Павел Ковалев — добрейший человек, он и вправду заботился о писателях — устроил меня в гостиницу. В отдельный номер. И тут я почувствовал себя писателем. Даже фигу выставил своим коллегам — учителям: нате, укусите меня теперь! А были среди них завистники, не нравилось им, что гонорары мне приходят, что мы с Машей два пайка получаем — по десять килограммов черной американской фасоли, изредка — конфеты-подушечки.
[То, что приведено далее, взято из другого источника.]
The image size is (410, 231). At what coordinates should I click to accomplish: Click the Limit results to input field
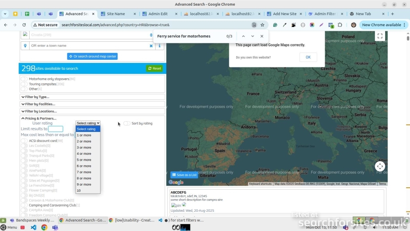[x=56, y=129]
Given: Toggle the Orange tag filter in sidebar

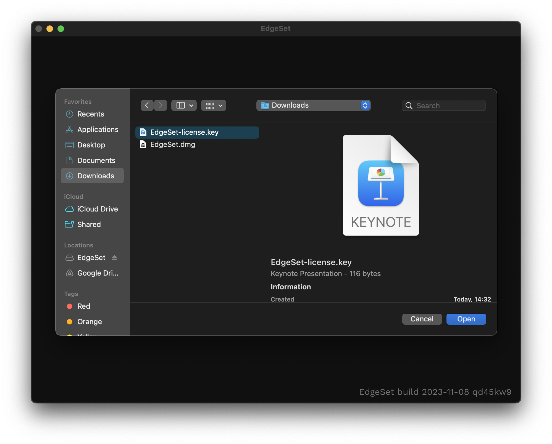Looking at the screenshot, I should 90,321.
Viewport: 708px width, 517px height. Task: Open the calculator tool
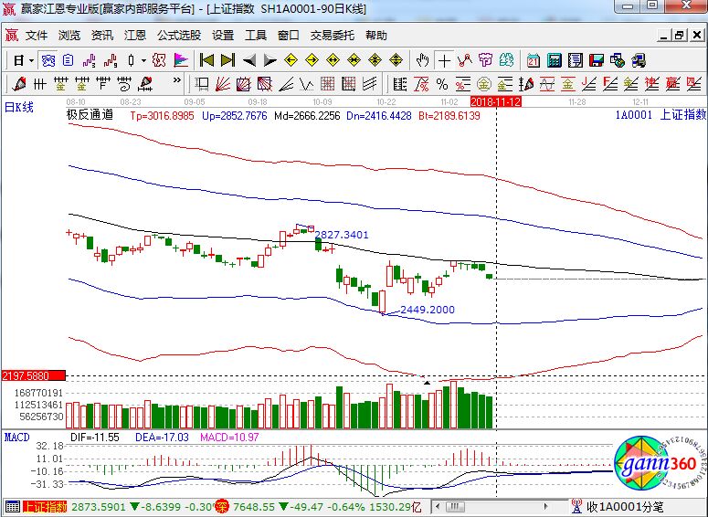point(554,60)
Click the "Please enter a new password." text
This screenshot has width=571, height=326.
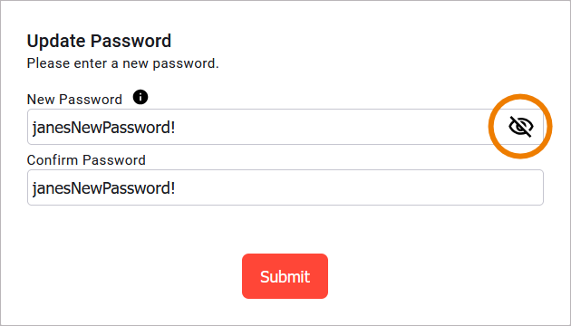122,63
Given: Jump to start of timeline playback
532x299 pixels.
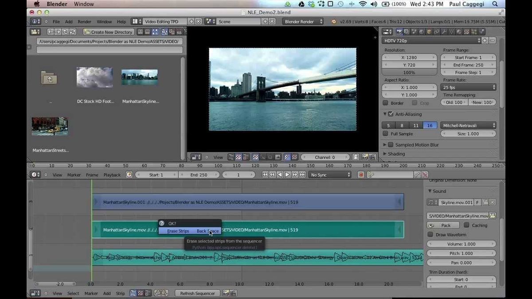Looking at the screenshot, I should click(x=265, y=175).
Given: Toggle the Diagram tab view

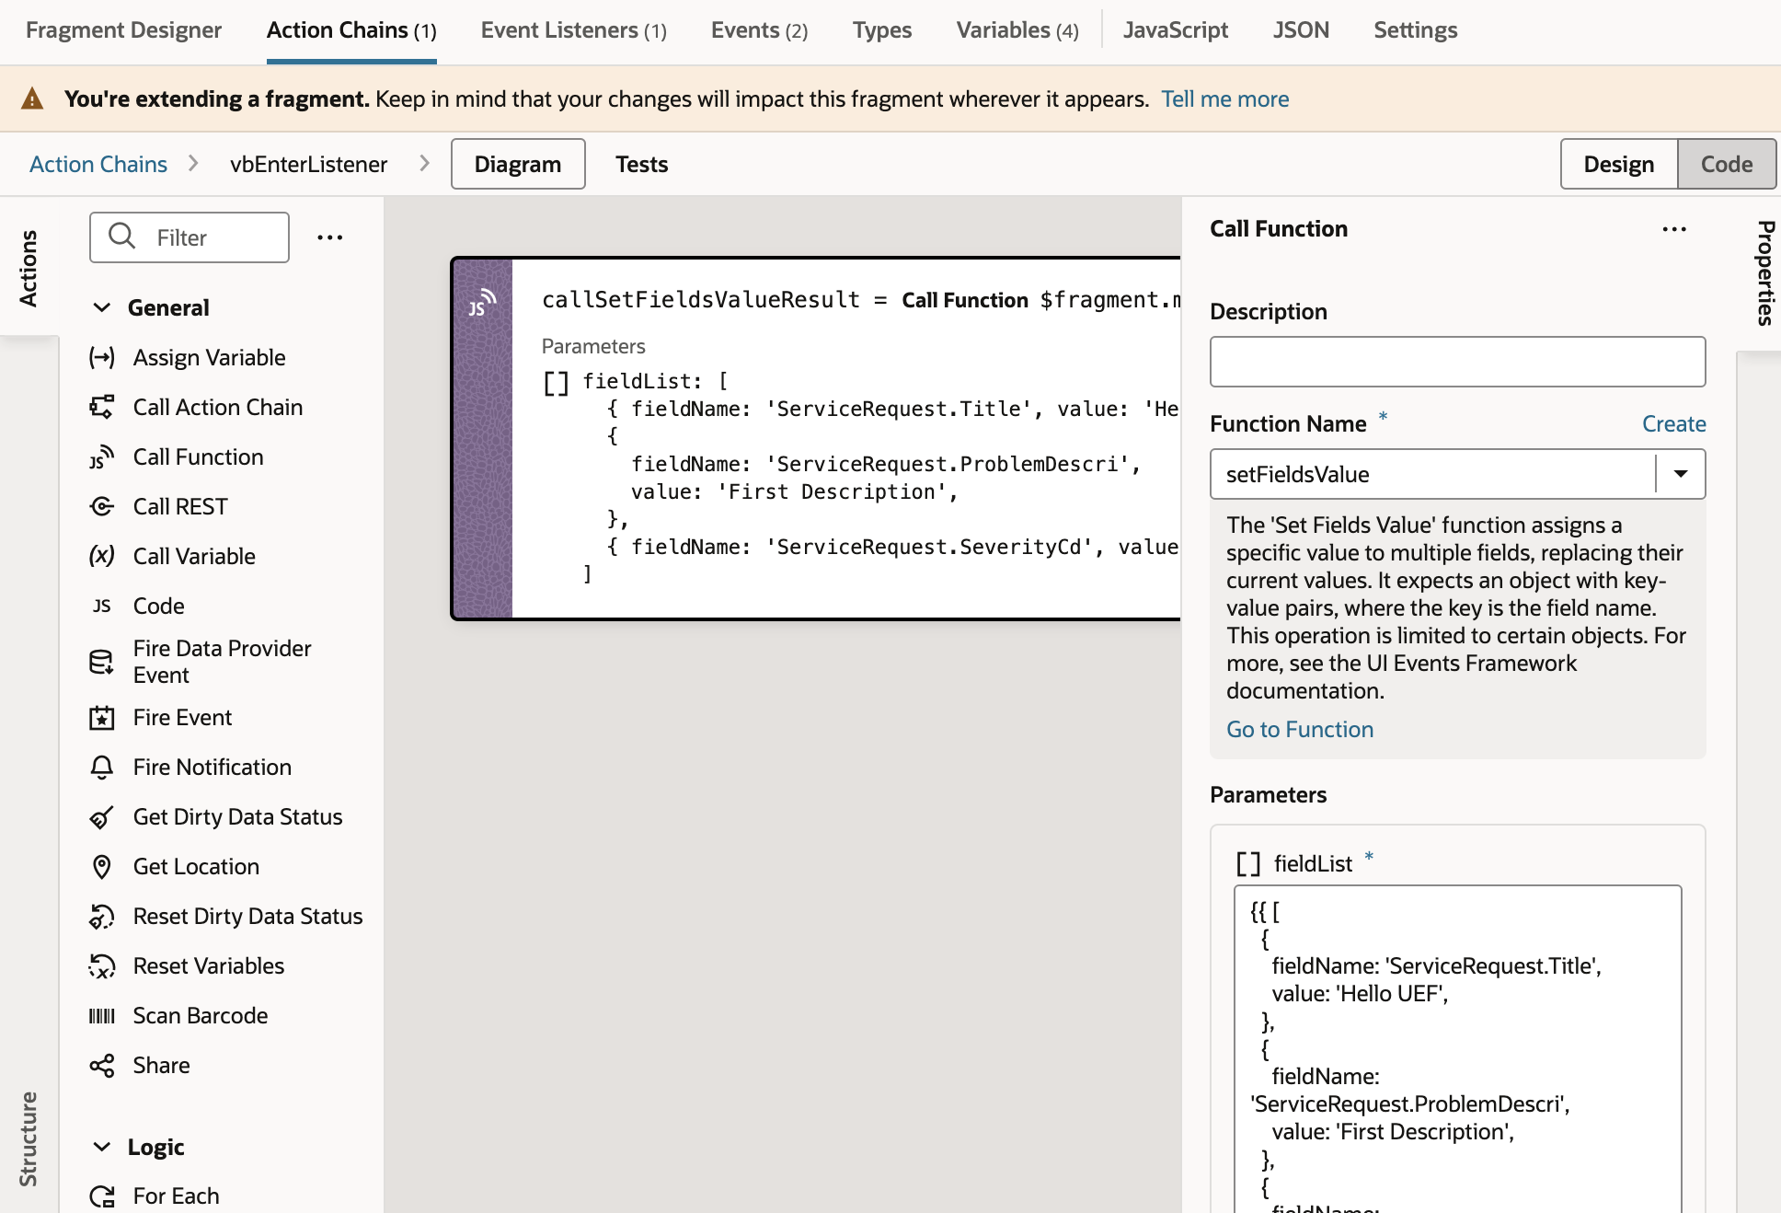Looking at the screenshot, I should (x=517, y=163).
Перед отъездом я не мог не зайти в Союз. Чтобы укрепить свое ощущение полноправного члена уважаемой организации. В кабинете председателя и секретаря сидел один Павел Никифорович. Покуривал свою неизменную трубку! (Не могу не вспомнить. Когда я жил уже в Минске, Павел вдруг скинул френч и отказался от трубки — перешел на сигареты. Всех это удивило. Но был поэт, который все про всех знал, — Анатоль Велюгин. Он рассказал, что в Доме офицеров, когда Павел, в френче, с трубкой, с пальцами под френчем между пуговицами, ходил в фойе, к нему бросился молодой лейтенант, схватил за плечи, закричал: «Ты кому, слизняк, подражаешь?» Правда это или нет — не знаю. Но если и подражал, то не Сталину, а скорее Пономаренко, у которого Ковалев какое-то время работал помощником.)